真っ白なそれがくるぶしまでも積っているからだろうか、足取りは重い。
ざくざく白を掻き分けながら、俺は、目的の場所へと向かっていた。
切っ掛けは、先日の電話での会話だったのだと思う。
俺は東京、恋人…国見英は宮城と、一介の高校生としては遠い距離にいる俺達は、そうそう会うことはできない。そして、双方が口下手で面倒くさがりなものだから、連絡も少ない。だからこそ、彼との短い会話は貴重だった。

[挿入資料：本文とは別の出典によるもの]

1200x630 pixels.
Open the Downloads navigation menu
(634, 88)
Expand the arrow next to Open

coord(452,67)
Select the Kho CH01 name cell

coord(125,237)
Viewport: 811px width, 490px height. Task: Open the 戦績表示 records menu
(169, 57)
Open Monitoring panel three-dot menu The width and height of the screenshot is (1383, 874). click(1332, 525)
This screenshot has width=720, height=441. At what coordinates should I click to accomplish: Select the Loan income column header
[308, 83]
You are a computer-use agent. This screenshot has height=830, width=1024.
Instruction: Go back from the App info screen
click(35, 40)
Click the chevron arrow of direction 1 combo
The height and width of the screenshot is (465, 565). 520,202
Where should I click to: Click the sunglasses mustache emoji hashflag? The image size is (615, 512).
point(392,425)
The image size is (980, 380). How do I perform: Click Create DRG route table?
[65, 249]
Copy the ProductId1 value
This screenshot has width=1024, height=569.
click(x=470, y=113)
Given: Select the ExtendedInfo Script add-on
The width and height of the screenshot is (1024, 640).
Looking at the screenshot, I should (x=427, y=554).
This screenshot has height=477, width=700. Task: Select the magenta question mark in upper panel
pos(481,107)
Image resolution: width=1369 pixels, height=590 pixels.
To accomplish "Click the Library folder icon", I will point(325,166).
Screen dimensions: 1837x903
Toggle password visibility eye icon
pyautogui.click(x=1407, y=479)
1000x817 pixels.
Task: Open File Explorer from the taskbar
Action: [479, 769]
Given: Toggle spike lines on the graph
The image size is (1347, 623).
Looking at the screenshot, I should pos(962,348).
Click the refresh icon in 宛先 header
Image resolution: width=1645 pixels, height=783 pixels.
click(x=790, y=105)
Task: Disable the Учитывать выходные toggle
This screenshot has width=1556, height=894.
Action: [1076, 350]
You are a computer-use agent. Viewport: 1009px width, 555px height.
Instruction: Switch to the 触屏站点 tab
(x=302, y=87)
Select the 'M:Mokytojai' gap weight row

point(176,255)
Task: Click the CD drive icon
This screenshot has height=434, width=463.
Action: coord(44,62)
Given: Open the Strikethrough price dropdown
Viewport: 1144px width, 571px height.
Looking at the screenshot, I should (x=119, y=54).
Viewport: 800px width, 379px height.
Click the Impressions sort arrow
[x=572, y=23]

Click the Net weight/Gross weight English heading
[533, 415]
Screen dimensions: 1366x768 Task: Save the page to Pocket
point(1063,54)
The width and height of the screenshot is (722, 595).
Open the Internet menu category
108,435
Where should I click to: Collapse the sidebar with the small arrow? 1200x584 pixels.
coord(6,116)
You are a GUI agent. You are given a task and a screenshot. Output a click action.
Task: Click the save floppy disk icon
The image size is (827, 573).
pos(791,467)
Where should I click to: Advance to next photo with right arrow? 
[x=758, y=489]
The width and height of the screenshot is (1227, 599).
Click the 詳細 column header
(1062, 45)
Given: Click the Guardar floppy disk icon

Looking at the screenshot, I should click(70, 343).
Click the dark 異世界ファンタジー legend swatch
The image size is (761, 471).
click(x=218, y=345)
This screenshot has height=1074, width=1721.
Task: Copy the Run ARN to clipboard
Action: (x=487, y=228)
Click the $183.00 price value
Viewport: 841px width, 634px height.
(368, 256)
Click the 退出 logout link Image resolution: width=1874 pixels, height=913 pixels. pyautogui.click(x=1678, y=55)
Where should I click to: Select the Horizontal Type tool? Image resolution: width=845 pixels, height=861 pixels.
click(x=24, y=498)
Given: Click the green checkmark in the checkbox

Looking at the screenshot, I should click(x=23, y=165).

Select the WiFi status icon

その日も、自分のチームのメンバーの話をする英の声に耳を傾けていた。
「今日も及川さんがファンクラブのメンバーに囲まれてて」
「多分、バレンタインの話題だったと思う」
「何がほしいんですかーって聞かれてた。うるさかった」
英の所属する青城高校に、及川徹という選手がいることはバレーに傾倒する者には常識のようなものだ。その性格でさえ周知の事だったが、彼の愚痴を聞いているのはなかなかに楽しいものだった。
「貰う予定?」
「え」
「あるでしょって………うん」
「まあ…そうだね毎年ある程度は」
「……怒ってる?」
別に怒っているわけではなかった。自分の恋人がモテるのは嬉しいものだ。そう言うと英も微かに笑って、そっちこそでしょう、とすねた演技をした。確かに、どっちもどっちだ。
「勝負でもする?」
「どっちが多く貰えるか」
時々、悪戯っぽい彼が好きだ。それに伴う駆け引きも。
「どんな種類がほしいのかって…」
「京治さん、そんなこと知ってどうするの」
平坦な声に僅かの淋しさが滲んでいるように聞こえた。言外に、会えないのに、と付け足されているようで。何でも無いよ、とそこでその話は打ち切った。それ以上言わせまい、と。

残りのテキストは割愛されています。